:: INSTRUCTIONS TO FOLLOW ::
Filter the records below down to lines containing "computer".

:: DATASET CONTENT ::

****************

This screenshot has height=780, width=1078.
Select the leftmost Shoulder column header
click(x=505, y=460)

****************

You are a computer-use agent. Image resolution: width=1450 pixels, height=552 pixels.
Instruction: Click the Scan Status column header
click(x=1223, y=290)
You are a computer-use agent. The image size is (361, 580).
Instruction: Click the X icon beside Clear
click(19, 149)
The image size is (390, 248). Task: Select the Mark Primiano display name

****************

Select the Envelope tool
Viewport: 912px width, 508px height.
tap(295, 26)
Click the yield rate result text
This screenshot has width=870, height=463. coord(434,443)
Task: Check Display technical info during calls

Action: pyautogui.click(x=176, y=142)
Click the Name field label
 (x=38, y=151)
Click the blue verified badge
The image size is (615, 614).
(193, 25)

****************

:: SOLUTION FOR THIS PROBLEM ::
You are a computer-use agent. Image resolution: width=1450 pixels, height=552 pixels.
You are a computer-use agent. The image size is (361, 580).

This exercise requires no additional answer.